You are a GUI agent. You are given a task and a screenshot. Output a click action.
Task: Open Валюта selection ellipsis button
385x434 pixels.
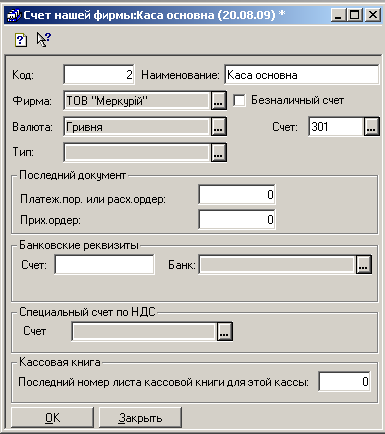218,126
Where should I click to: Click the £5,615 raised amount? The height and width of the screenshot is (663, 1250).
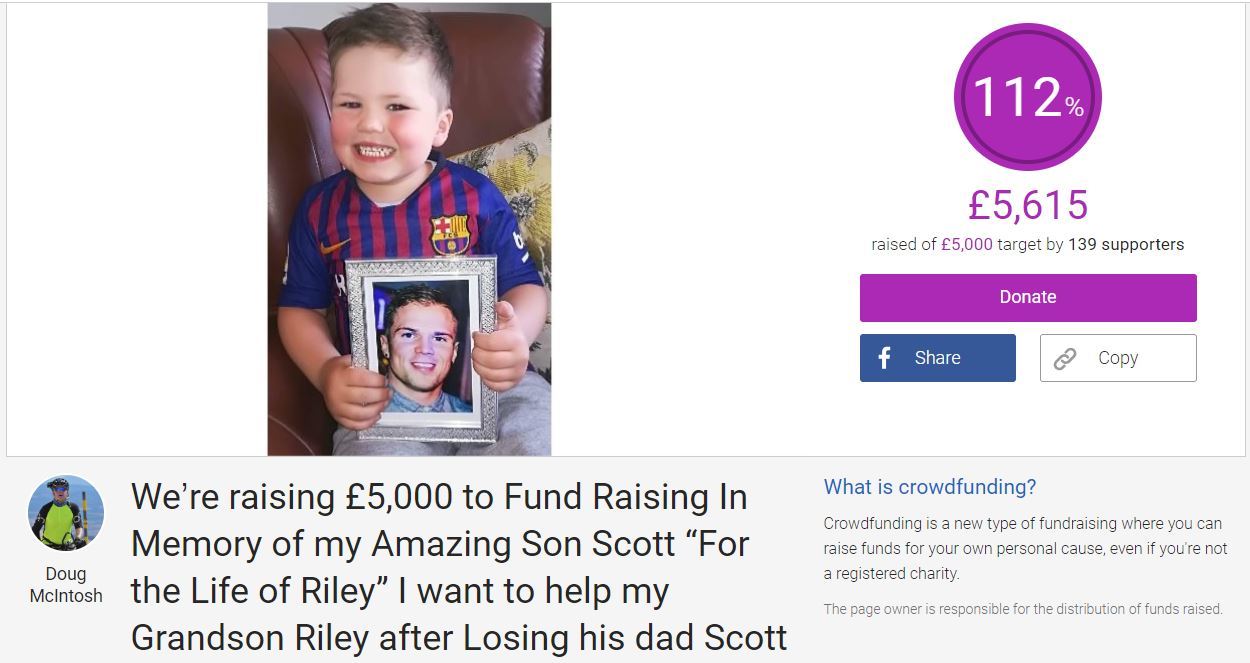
※
INSTRUCTIONS TO FOLLOW
What lines in the material include the string "screenshot"? Pull each one out.

THE COMPLETED TASK
You are a GUI agent. You are given a task and a screenshot. Output a click action.
Where should I click to: Click the £5,615 raised amount? The height and width of the screenshot is (663, 1250).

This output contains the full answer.